[<prev] [next>] [<thread-prev] [thread-next>] [day] [month] [year] [list]
Message-ID: <20130922053800.GA4890@verge.net.au>
Date: Sun, 22 Sep 2013 14:38:00 +0900
From: Simon Horman <horms@...ge.net.au>
To: Jesse Gross <jesse@...ira.com>
Cc: Pravin Shelar <pshelar@...ira.com>,
"dev@...nvswitch.org" <dev@...nvswitch.org>,
netdev <netdev@...r.kernel.org>, Ravi K <rkerur@...il.com>,
Isaku Yamahata <yamahata@...inux.co.jp>,
Joe Stringer <joe@...d.net.nz>
Subject: Re: [PATCH v2.39 7/7] datapath: Add basic MPLS support to kernel
On Thu, Sep 19, 2013 at 12:31:51PM -0500, Jesse Gross wrote:
> On Wed, Sep 18, 2013 at 5:07 PM, Simon Horman <horms@...ge.net.au> wrote:
> > On Tue, Sep 17, 2013 at 11:38:18AM -0700, Pravin Shelar wrote:
> >> On Mon, Sep 9, 2013 at 12:20 AM, Simon Horman <horms@...ge.net.au> wrote:
> >> > diff --git a/datapath/datapath.h b/datapath/datapath.h
> >> > index 5d50dd4..babae3b 100644
> >> > --- a/datapath/datapath.h
> >> > +++ b/datapath/datapath.h
> >> > @@ -36,6 +36,10 @@
> >> >
> >> > #define SAMPLE_ACTION_DEPTH 3
> >> >
> >> > +#if LINUX_VERSION_CODE >= KERNEL_VERSION(3,11,0)

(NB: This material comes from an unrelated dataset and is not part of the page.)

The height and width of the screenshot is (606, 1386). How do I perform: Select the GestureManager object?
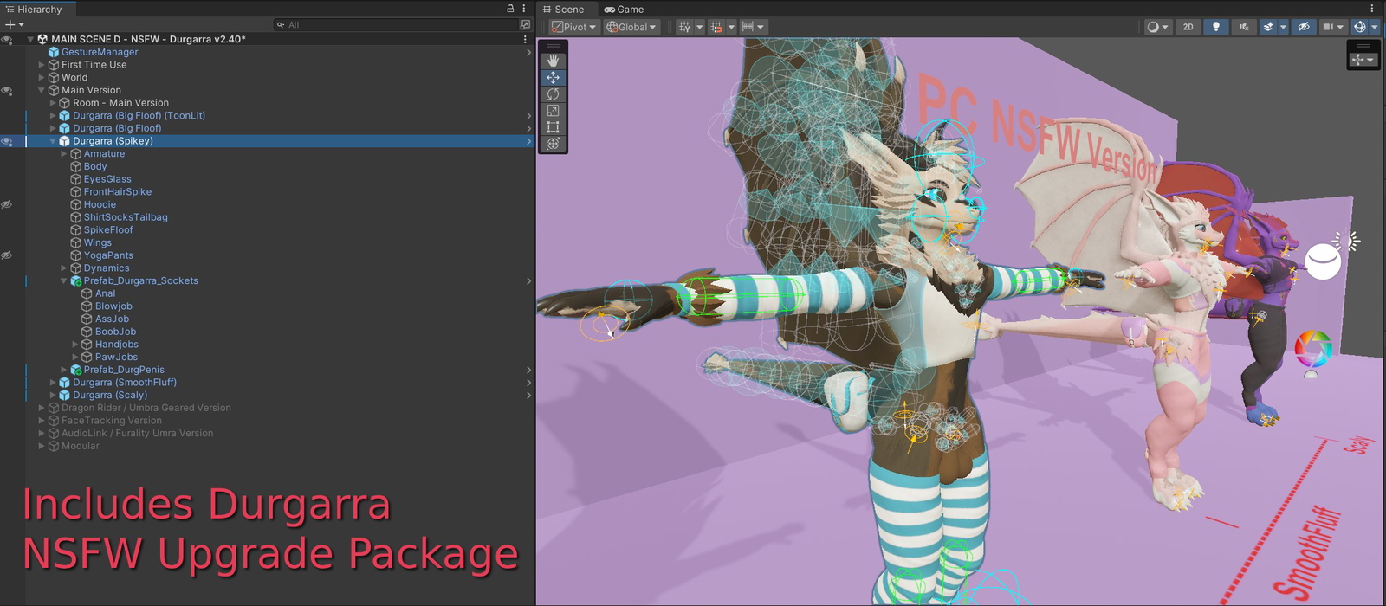pyautogui.click(x=100, y=52)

> >> > +#define HAVE_INNER_PROTOCOL
> >> > +#endif
> >> > +
> >> > /**
> >> > * struct dp_stats_percpu - per-cpu packet processing statistics for a given
> >> > * datapath.
> >> > @@ -93,11 +97,16 @@ struct datapath {
> >> > * @pkt_key: The flow information extracted from the packet. Must be nonnull.

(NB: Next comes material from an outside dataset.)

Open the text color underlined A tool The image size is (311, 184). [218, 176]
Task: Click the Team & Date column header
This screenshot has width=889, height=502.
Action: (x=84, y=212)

> >> > * @tun_key: Key for the tunnel that encapsulated this packet. NULL if the
> >> > * packet is not being tunneled.
> >> > + * @inner_protocol: Provides a substitute for the skb->inner_protocol field on
> >> > + * kernels before 3.11.
> >> > */
> >> > struct ovs_skb_cb {
> >> > struct sw_flow *flow;
> >> > struct sw_flow_key *pkt_key;
> >> > struct ovs_key_ipv4_tunnel *tun_key;
> >> > +#ifndef HAVE_INNER_PROTOCOL
> >> > + __be16 inner_protocol;
> >> > +#endif
> >> > };
> >> > #define OVS_CB(skb) ((struct ovs_skb_cb *)(skb)->cb)
> >> >
> >> Can you move this to compat struct ovs_gso_cb {}
> >
> > I think that you are correct and inner_protocol needs
> > to be in struct ovs_gso_cb so that it can
> > be accessed via skb_network_protocol() from
> > rpl___skb_gso_segment().
> >
> > However I think it may also need to be present in struct ovs_cb
> > so that it can be set correctly.
> >
> > Currently it is set unconditionally
> > in ovs_execute_actions() and Jesse has suggested setting
> > it conditionally in pop_mpls() (which is called by do_execute_actions()).
> > But regardless it seems to me that the field would need to be available
> > in struct ovs_cb.
>
> Since the helper functions are also in the compat code, I think they
> should have access to ovs_gso_cb.
Pravin also believes that is the case so I have moved inner_protocol
to struct ovs_gso_cb as he requested.
> >> I think we can simplify code by pushing vlan and then segmenting skb,
> >> the way we do it for MPLS.
> >
> > Are you thinking of something like the following which applies
> > prior to the MPLS code.
>
> This is basically what I was thinking about. We might actually be able
> to move all of this to compat code by having a replacement for
> dev_queue_xmit() similar to what we have for ip_local_out() in the
> tunnel code.
I would appreciate Pravin's opinion on this but it seems to me
that it should be possible.
The following applies on top of my previous proposed change
in this thread - simplification of segmentation - and before
the MPLS patch-set. Is this along the lines of what you were
thinking of?
From: Simon Horman <horms@...ge.net.au>
datapath: Move segmentation compatibility code into a compatibility function
*** Do not apply: for informational purposes only
Move segmentation compatibility code out of netdev_send and into
rpl_dev_queue_xmit(), a compatibility function used in place
of dev_queue_xmit() as necessary.
As suggested by Jesse Gross.
Some minor though verbose implementation notes:
* This rpl_dev_queue_xmit() endeavours to return a valid error code or
zero on success as per dev_queue_xmit(). The exception is that when
dev_queue_xmit() is called in a loop only the status of the last call is
taken into account, thus ignoring any errors returned by previous calls.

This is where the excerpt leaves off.